La Légende de Fong Sai-yuk 2 : Sa mère ou moi !


Suite et fin des aventures d’un rêveur au cœur tendre, s’imaginant un instant sur le trône « royal » : et si grandir revenait à vaincre et respecter quelques hommes, à aimer plusieurs femmes, afin de mieux en chérir une seule, qui donne la vie et l’envie, surtout d’aller au cinéma ?... 


Jet Li, doté de traits harmonieux et d’un charisme franc, pour pasticher les propos du moine invité à la table de l’auberge, produit et rempile (encore un héros du folklore, après le Wong Fei-hong nationaliste de la saga initiée par Tsui Hark, il était une fois en Chine deux artistes talentueux ne se supportant plus).

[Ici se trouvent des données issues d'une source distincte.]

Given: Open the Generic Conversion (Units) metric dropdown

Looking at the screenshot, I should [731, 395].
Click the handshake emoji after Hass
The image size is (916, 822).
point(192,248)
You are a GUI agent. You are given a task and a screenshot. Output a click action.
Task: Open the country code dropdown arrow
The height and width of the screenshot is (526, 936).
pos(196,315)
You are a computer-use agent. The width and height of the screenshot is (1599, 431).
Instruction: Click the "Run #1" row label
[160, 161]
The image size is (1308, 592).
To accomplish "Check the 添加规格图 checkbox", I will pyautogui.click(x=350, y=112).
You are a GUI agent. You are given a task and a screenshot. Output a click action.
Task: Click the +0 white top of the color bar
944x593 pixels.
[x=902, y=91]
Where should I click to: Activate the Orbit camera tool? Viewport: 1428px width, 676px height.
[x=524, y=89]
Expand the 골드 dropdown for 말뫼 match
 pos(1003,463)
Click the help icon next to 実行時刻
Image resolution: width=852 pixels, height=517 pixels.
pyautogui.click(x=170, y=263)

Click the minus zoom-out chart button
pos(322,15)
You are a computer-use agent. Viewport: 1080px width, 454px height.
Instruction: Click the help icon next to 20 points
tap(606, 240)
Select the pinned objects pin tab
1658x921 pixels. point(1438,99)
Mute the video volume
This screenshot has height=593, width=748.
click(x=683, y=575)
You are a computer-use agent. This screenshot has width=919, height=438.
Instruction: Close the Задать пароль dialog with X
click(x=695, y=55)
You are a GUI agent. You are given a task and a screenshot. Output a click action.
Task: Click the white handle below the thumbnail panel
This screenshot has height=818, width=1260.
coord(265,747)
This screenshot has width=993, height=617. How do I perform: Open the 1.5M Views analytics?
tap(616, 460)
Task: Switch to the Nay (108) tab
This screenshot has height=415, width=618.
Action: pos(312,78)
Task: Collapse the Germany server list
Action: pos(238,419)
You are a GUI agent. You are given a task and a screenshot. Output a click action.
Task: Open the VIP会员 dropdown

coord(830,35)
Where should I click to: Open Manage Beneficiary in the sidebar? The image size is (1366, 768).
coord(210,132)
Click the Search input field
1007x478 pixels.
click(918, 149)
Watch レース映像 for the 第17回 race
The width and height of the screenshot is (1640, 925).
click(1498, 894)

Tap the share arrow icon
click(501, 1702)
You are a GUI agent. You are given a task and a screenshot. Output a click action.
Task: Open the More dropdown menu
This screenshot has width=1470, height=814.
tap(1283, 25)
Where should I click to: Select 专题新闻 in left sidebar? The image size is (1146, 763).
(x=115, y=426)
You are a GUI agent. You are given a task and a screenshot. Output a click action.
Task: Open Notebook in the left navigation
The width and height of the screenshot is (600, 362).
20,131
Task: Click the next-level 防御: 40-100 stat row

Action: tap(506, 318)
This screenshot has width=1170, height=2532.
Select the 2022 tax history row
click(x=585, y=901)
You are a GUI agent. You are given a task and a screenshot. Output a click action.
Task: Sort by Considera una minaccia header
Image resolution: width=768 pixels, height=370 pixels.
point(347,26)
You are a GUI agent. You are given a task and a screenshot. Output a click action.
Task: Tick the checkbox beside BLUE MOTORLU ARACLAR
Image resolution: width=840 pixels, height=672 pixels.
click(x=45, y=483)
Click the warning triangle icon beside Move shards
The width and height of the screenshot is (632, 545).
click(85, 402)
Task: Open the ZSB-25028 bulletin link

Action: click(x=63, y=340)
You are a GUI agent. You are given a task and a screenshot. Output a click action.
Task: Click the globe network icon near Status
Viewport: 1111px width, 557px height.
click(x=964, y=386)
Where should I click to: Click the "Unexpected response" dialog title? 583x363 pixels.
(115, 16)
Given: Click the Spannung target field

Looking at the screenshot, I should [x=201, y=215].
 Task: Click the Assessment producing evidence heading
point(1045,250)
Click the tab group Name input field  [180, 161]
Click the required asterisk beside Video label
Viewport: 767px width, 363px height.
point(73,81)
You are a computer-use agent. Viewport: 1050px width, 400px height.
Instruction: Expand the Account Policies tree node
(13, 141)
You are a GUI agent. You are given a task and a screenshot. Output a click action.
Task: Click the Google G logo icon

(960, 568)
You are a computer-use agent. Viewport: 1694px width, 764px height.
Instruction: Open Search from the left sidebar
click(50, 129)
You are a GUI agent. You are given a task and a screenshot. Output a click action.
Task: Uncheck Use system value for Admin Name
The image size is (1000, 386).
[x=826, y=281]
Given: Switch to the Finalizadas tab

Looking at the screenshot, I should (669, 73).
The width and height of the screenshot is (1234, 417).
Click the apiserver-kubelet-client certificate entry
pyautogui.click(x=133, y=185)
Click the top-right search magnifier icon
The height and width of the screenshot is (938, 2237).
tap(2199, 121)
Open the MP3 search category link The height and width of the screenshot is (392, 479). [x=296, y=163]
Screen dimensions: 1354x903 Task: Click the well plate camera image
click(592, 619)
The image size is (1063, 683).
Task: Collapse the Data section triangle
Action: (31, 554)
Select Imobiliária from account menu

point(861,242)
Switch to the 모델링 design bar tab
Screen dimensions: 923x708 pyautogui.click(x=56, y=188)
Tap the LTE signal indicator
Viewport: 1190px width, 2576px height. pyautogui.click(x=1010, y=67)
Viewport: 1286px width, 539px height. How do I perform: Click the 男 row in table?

On aimerait posséder une once de sa grâce dansante, de sa force martiale.

Observez : boîtier noir et jaune horizontal du DVD, dans un format dit à l’italienne, tel l’album péplum de Frank Miller.

Une version cantonaise, la nôtre, et une autre taïwanaise, dévoilant moins de nudité masculine au bain (celle du cinéaste lui-même, assassiné dans son film, comme Houellebecq dans son roman de carte et de territoire), avec la vraie voix de l’acteur en mandarin.

Ouverture et fermeture à cheval, pour un film qui va toujours plus vite que cette prose et sa lecture.

Flashes-back en noir et blanc du début ; l’impression, en chanson, d’un play-back mal doublé.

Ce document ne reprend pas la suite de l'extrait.